(Stored data entries)
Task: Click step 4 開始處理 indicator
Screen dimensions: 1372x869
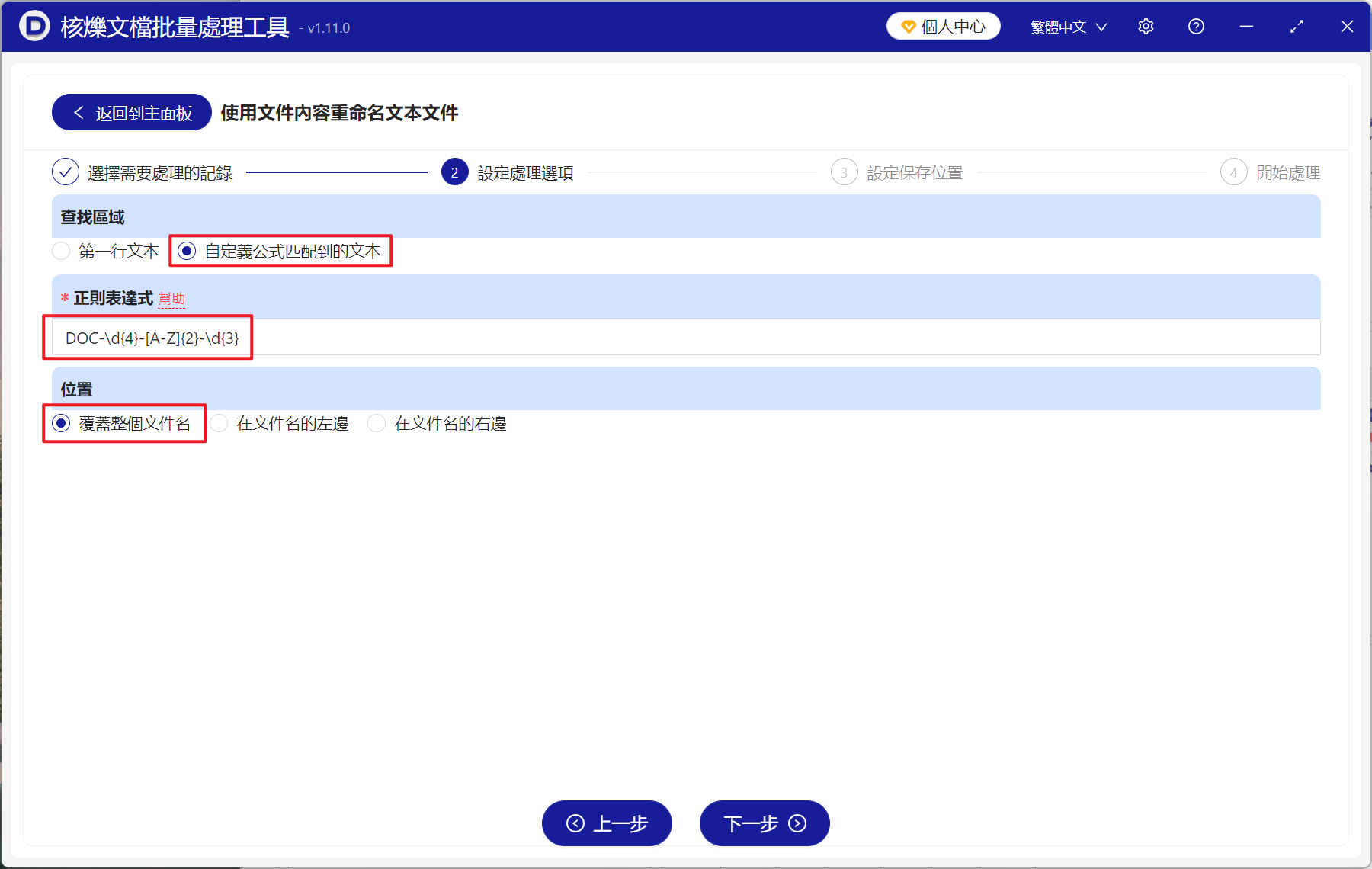Action: 1234,172
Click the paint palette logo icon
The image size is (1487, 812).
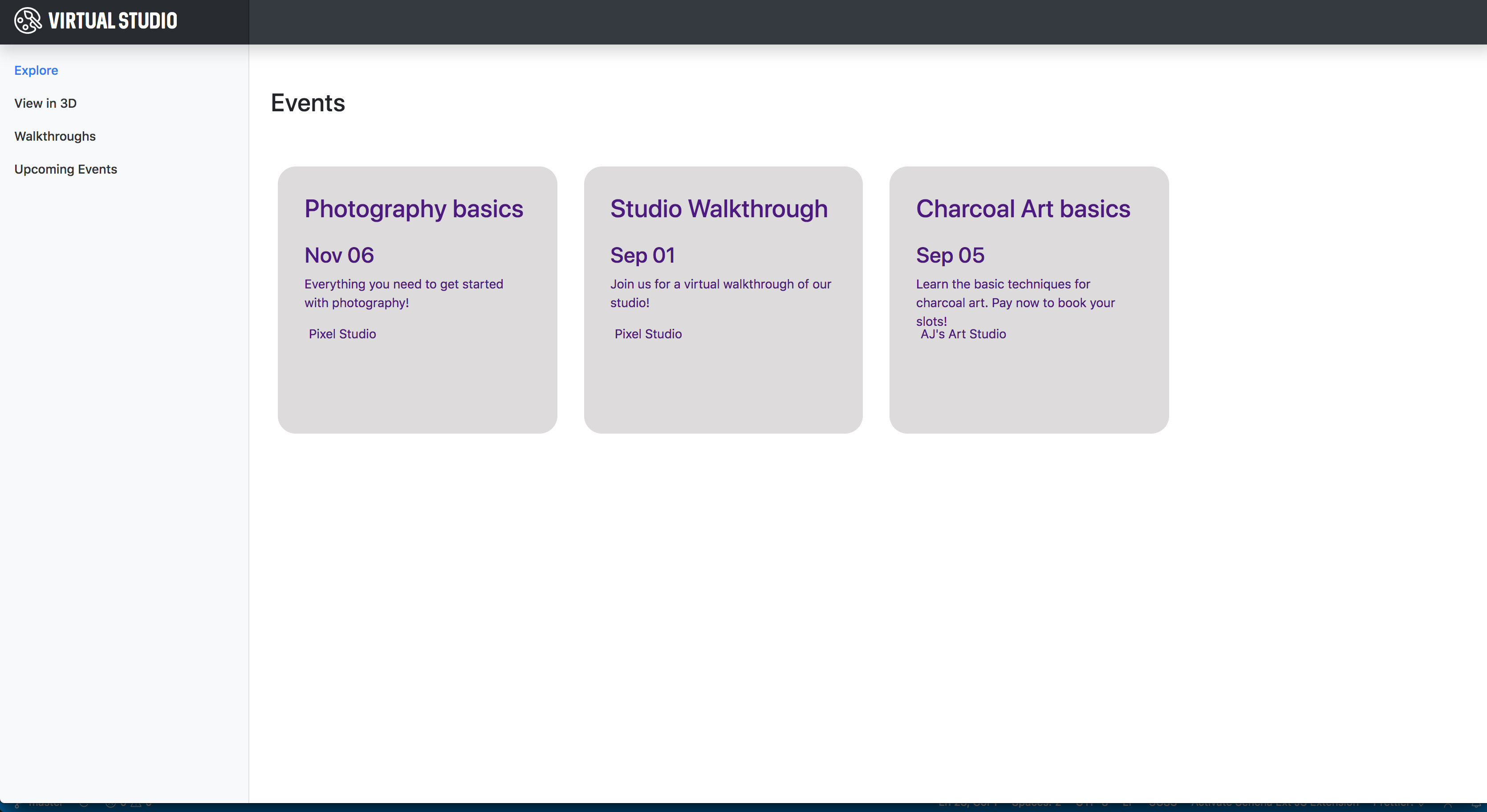pos(28,21)
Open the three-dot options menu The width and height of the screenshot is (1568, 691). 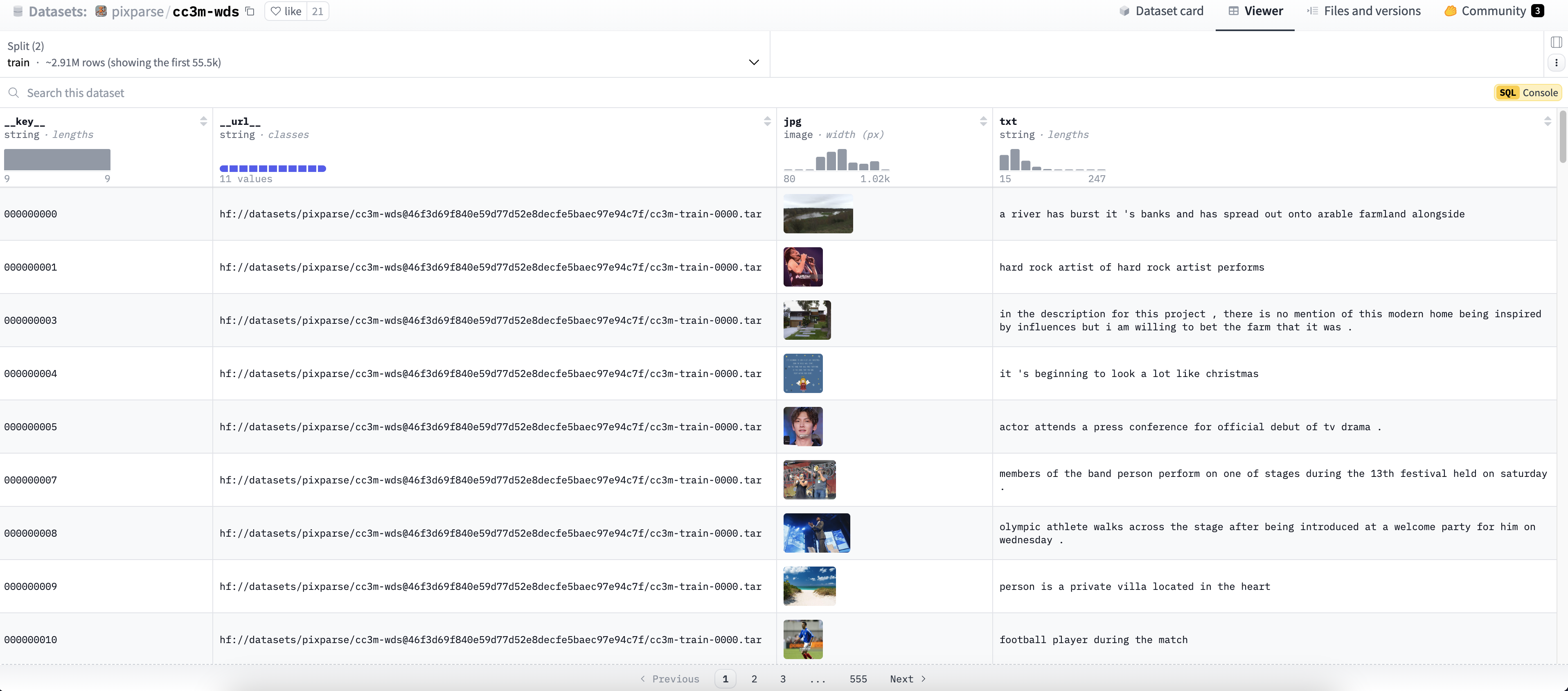point(1556,62)
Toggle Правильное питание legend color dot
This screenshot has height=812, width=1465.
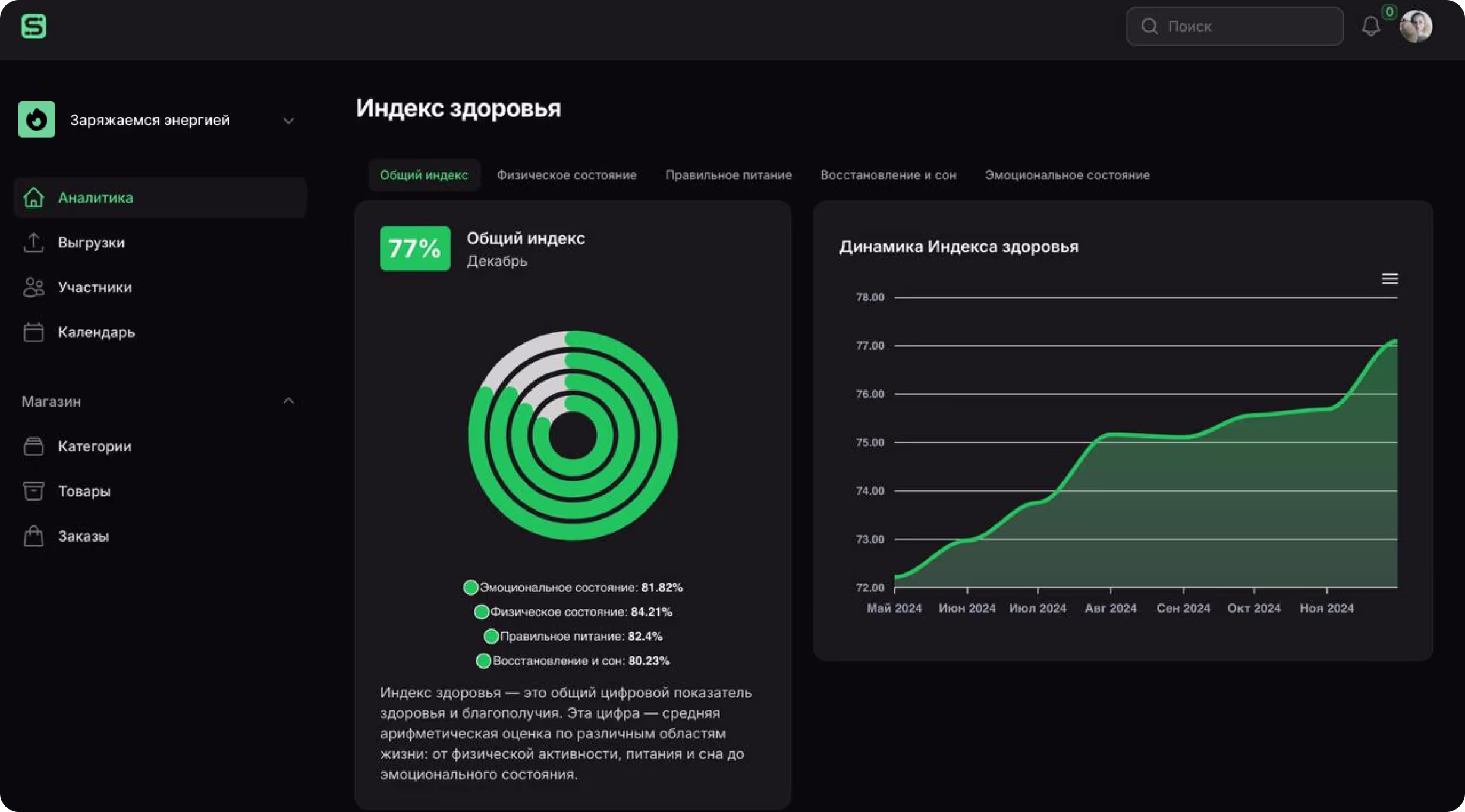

Exercise brief:
Please report every line in the entries above that holds the string "Click".

Exercise output:
Task: Click step 4 開始處理 indicator
Click the paint palette logo icon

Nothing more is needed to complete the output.